### Artikel:
BOGOR, HUMAS MKRI – Bimbingan Teknis (bimtek) bagi Pengurus dan Anggota Perhimpunan Advokat Indonesia (Peradi) yang diselenggarakan Mahkamah Konstitusi di Pusat Pendidikan Pancasila dan Konstitusi (Pusdik MK) memasuki hari ketiga, Rabu (7/9/2022). Para peserta mendapatkan materi seputar teknik dan praktik penyusunan permohonan perkara Sengketa Kewenangan Lembaga Negara (SKLN).
Panitera Pengganti MK Syukri Asy'ari menjadi pemateri pada sesi ini. Di hadapan sejumlah 273 peserta bimtek, Syukri yang memberikan materi secara daring, mengajak para advokat untuk memahami terlebih dahulu seputar persoalan yang dapat dijadikan objek dalam perkara SKLN di MK.
Sebelum masuk lebih jauh ke pembahasan SKLN, Syukri mengajak para peserta terlebih dahulu memahami dasar hukum yang dijadikan pedoman hukum acara SKLN yang termuat dalam Pasal 61–Pasal 67 Undang-Undang Mahkamah Konstitusi (UU MK) dan Peraturan Mahkamah Konstitusi (PMK) Nomor 8/PMK/2006 tentang Pedoman Beracara dalam Sengketa Kewenangan Konstitusional Lembaga Negara. Hal ini sangat penting untuk kemudian dapat dijadikan dasar menyusun permohonan. Selain itu, hal yang juga perlu diperhatikan oleh para advokat adalah hierarki dari lembaga-lembaga dalam sistem ketatanegaraan menurut UUD 1945, yang terdiri atas pemerintah pusat dan daerah.
Pemohon dan Termohon SKLN
Syukri selanjutnya menjabarkan secara runut mengenai subjectum litis dan objectum litis yang menjadi pokok permohonan SKLN. Berbicara subjectum litis, para Pemohon harus terlebih dahulu mengerti lembaga negara yang dapat menjadi Pemohon dan Termohon dalam pengajuan perkara SKLN. Sebab, lembaga negara yang dapat diajukan haruslah memiliki kewenangan yang diberikan oleh UUD 1945, di antaranya MPR, DPR, DPD, Presiden, MA, BPK, Pemerintah Daerah, dan lembaga negara lain yang kewenangannya diberikan oleh UUD 1945.
Lembaga negara yang akan menjadi Pemohon dalam perkara SKLN harus terlebih dahulu mencermati kewenangan konstitusionalnya diambil, dikurangi, dihalangi, diabaikan, dan/atau dirugikan oleh lembaga negara yang lain. Sementara untuk Termohon merupakan lembaga negara yang dianggap telah mengambil, megurangi, menghalangi, mengabaikan, dan/atau merugikan Pemohon. Sedangkan terkait dengan objectum litis, Syukri menjabarkan bahwa objek yang dapat dijadikan sengketa adalah kewenangan dari lembaga negara yang diberikan oleh UUD 1945. Dalam permohonan ini, kewenangan lembaga negara potensial diambail, dikurangi, dihalangi, diabaikan, dan/atau dirugikan oleh lembaga negara yang lain.

### Instruksi Tugas A:
Salin kembali baris-baris catatan di bawah, dari baris yang memuat "Click the QR code icon in details panel" sampai akhir catatan, termasuk kedua ujungnya. Gambar tidak perlu disertakan dalam jawaban.

### Data yang Ditampilkan:

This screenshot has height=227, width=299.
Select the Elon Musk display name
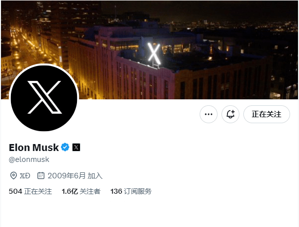(34, 148)
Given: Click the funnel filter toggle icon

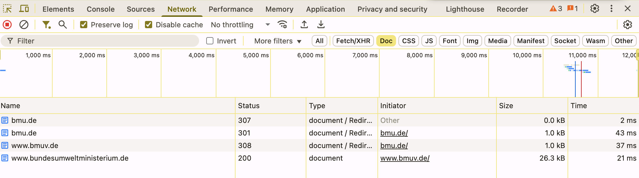Looking at the screenshot, I should point(46,25).
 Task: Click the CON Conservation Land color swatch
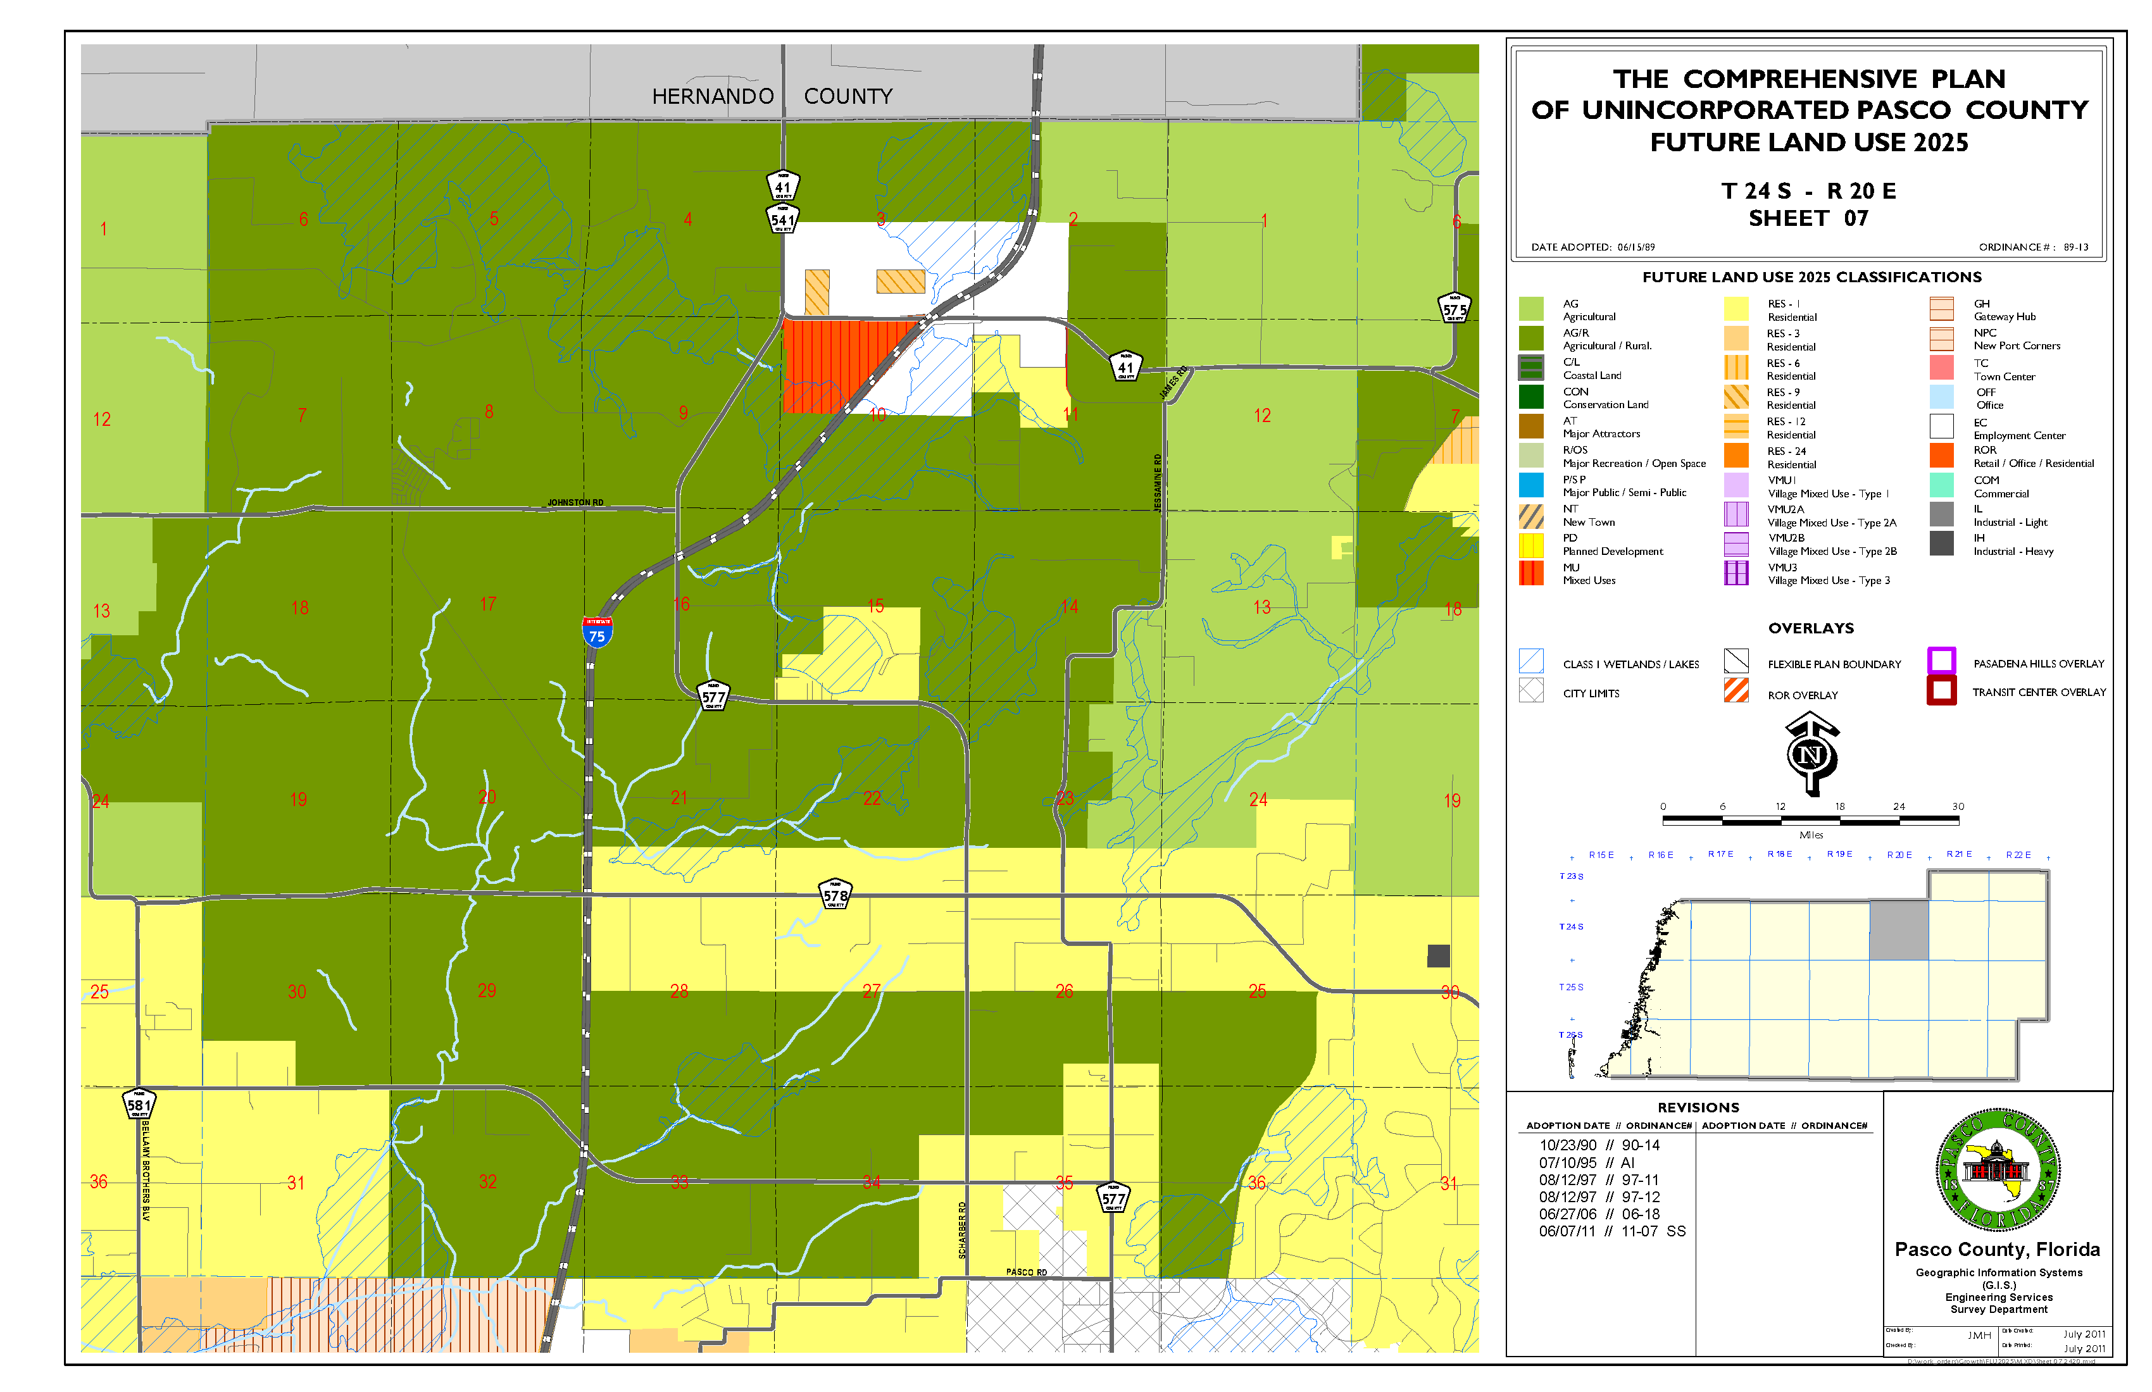(1531, 397)
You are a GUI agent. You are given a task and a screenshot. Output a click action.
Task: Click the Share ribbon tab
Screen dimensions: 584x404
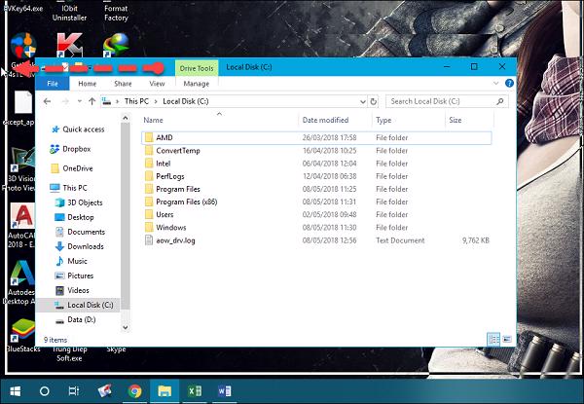pyautogui.click(x=123, y=84)
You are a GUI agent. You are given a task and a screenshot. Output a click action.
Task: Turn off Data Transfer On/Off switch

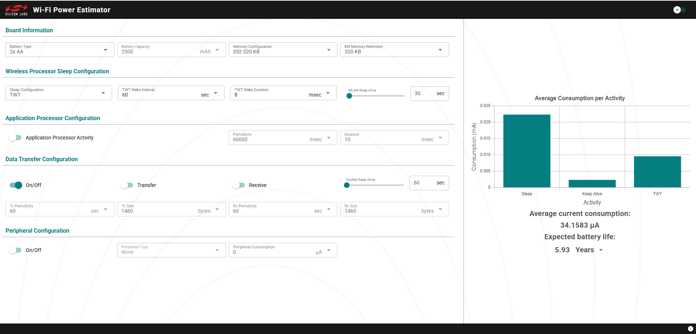[16, 185]
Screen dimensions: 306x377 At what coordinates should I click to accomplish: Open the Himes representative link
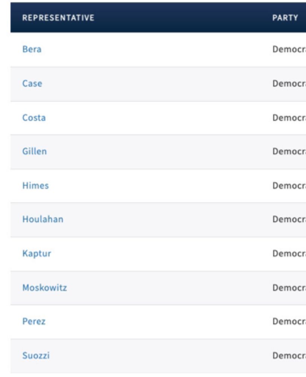35,185
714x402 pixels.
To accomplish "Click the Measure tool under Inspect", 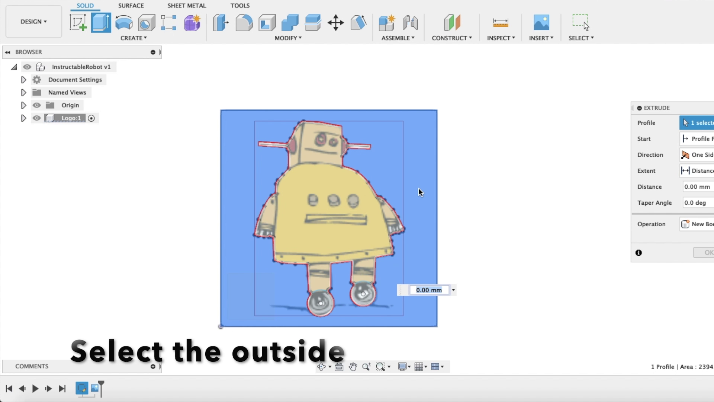I will [501, 23].
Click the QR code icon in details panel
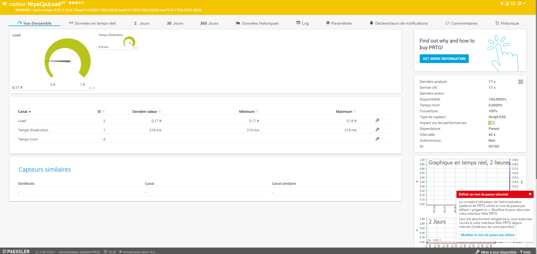 coord(521,81)
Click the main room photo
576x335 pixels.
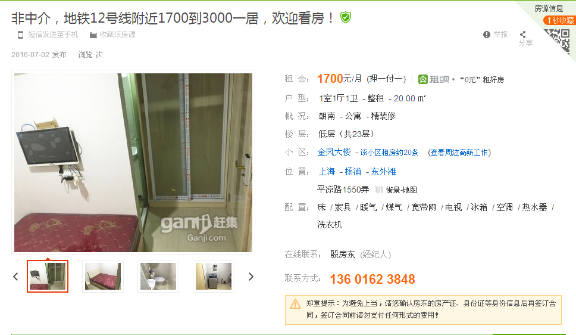coord(133,162)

### Instruksi Tugas B:
Sebutkan semua lembaga negara yang disebut namanya dalam berita tentang bimtek SKLN sebagai contoh lembaga yang kewenangannya diberikan oleh UUD 1945.

### Jawaban Latihan A:
Click the QR code icon in details panel
 coord(521,81)
Click the main room photo
576x335 pixels.
coord(133,162)

### Jawaban Latihan B:
MPR, DPR, DPD, Presiden, MA, BPK, dan Pemerintah Daerah.